The inflation rate as an argument for the price increase is horsesh*t because there's another entertainment industry (in this case, movies and home video) that isn't taking inflation into consideration despite making more money than ever and films being even more expensive to produce than before.
Why should it be any different for videogames?
This is exactly my point. Answering this question introduces all kinds of unknowns, speculation and opinion. The very video you reference acknowledges movies went up with inflation, but in his opinion, it's dumb to compare it anyway. Why? I don't know, ask him. Everyone is going to have their own take on this.

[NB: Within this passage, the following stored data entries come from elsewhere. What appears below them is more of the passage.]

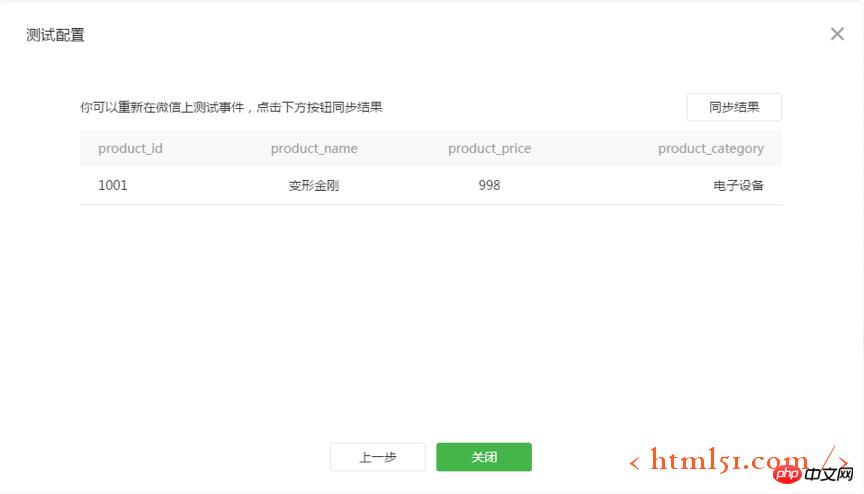The image size is (864, 494).
Task: Go back with the 上一步 button
Action: click(378, 457)
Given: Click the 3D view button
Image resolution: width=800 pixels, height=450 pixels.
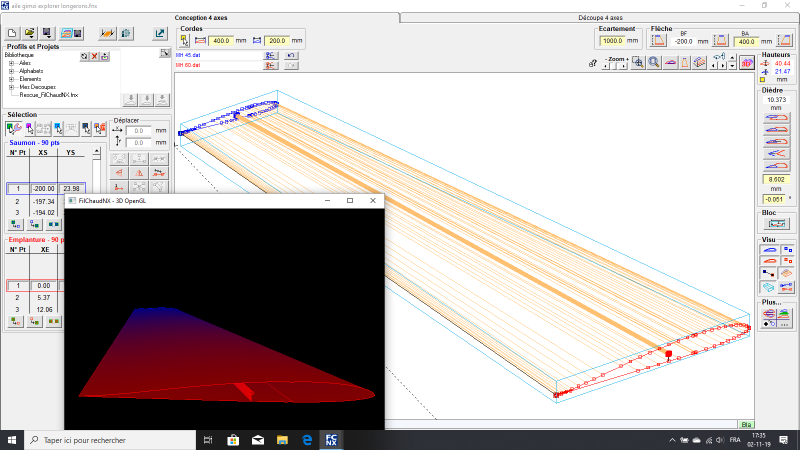Looking at the screenshot, I should tap(747, 62).
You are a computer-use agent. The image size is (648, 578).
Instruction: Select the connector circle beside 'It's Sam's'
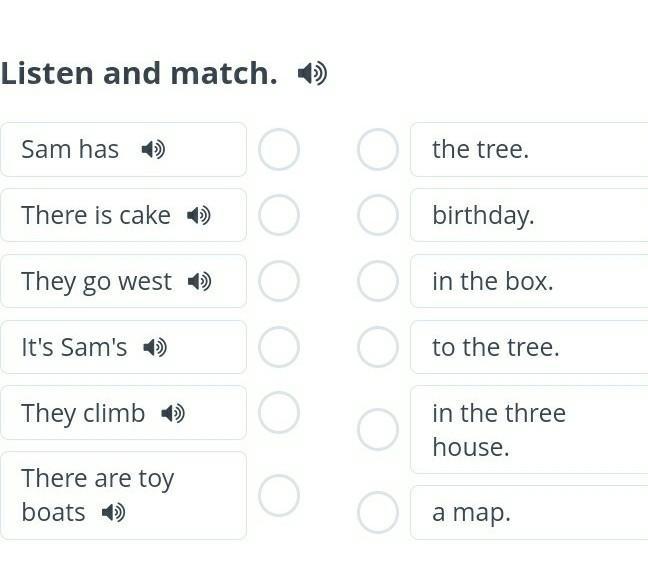[x=279, y=347]
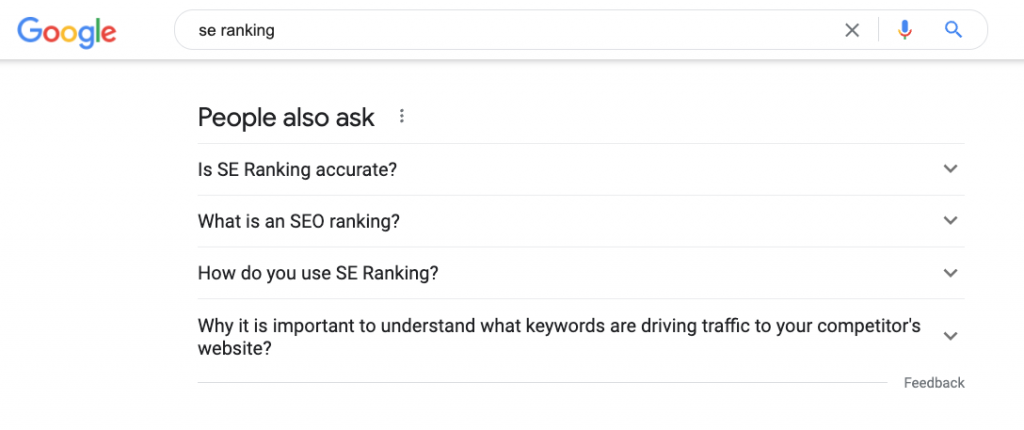Start voice search with the microphone icon

click(x=905, y=30)
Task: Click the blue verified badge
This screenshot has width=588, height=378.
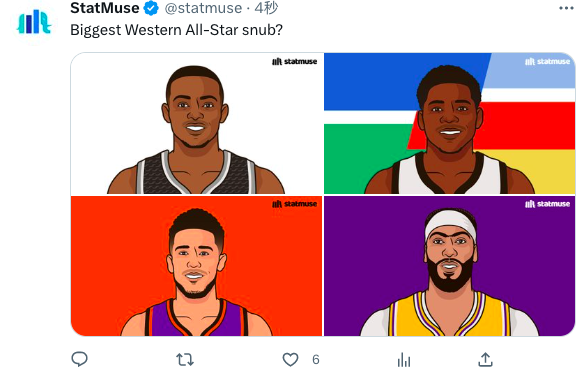Action: tap(151, 8)
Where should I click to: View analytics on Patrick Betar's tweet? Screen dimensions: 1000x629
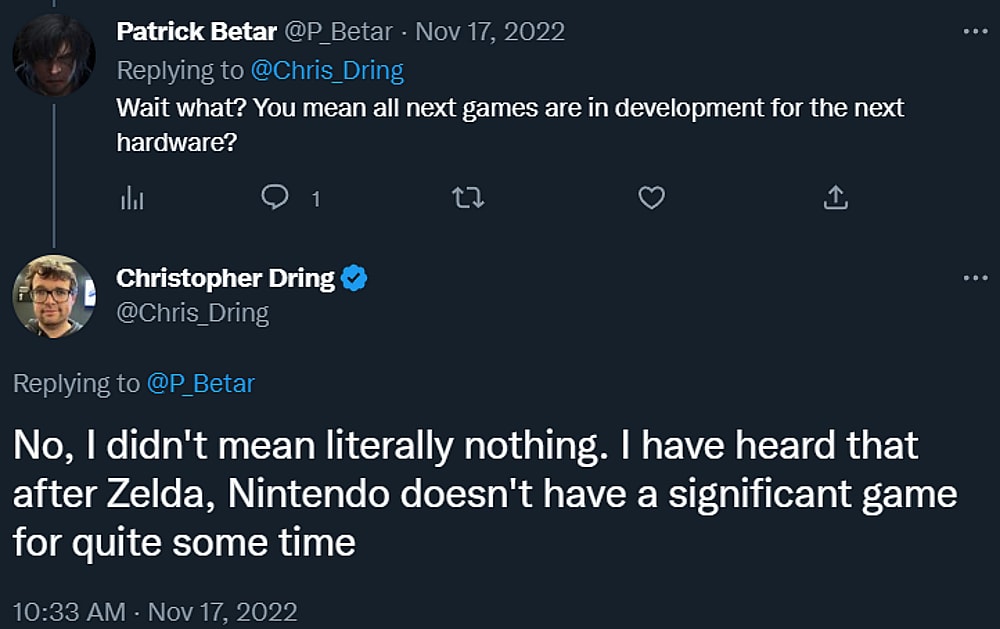[133, 198]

I could go on for thousands of words about the multitude of potential differences between games and movies. But I don't want to because it's a frivolous exercise. It's like saying "the price of an apple hasn't changed, why should the price of an orange be any different? After all, they're both fruit." Well, there are a million possible reasons. What we do know for sure is that they ARE different and there are infinite variables at play. So trying to compare movies and games directly is a crappy way of trying to
prove anything, it's all just conjecture and talking points.

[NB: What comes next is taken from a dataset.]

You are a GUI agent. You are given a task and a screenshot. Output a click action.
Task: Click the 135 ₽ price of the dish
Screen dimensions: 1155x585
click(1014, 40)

If you want my opinion, and that's all it is because none of us know for sure, the reason movies and tickets haven't gone up as much (even though tickets DID go up, they just hit a wall eventually) is because home theater is really good and cheap, streaming services make it easy, and COVID disarmed movie theaters. People just got used to staying home and watching movies, and though theater isn't dead, it was a catalyst that took a lot away from it. That's why you have so many direct to Disney+ movies now, many of them don't even come out at the theater at all. The market shifted.
Now you could say "the gaming market shifted too" but expecting these two massively different markets to shift in a 1:1 fashion is insane. The number of variables at play it stratospheric, to the extent it just comes off as silly. Even your man in the video think they don't have enough to do with each other. So I'm not sure how you're using that video to support one idea, while parading another idea that he doesn't even think is valid.
What this guy did was take a bunch of points from real gaming websites, which are generally nonsense anyway, and try to dispel it with even more nonsense, while admitting it's all apples and oranges anyway. So the "gaming media" is spewing a bunch of bullshit, what else is new. They could have tried using real data instead of dumb ass comparisons to make their points (like the inflation rate) but maybe that will happen the day that their reviews make sense.
TLDR: Gaming journalists use garbage ideas to make their points that are easy to dispel, even by a Youtube personality who admits his own methods are shitty.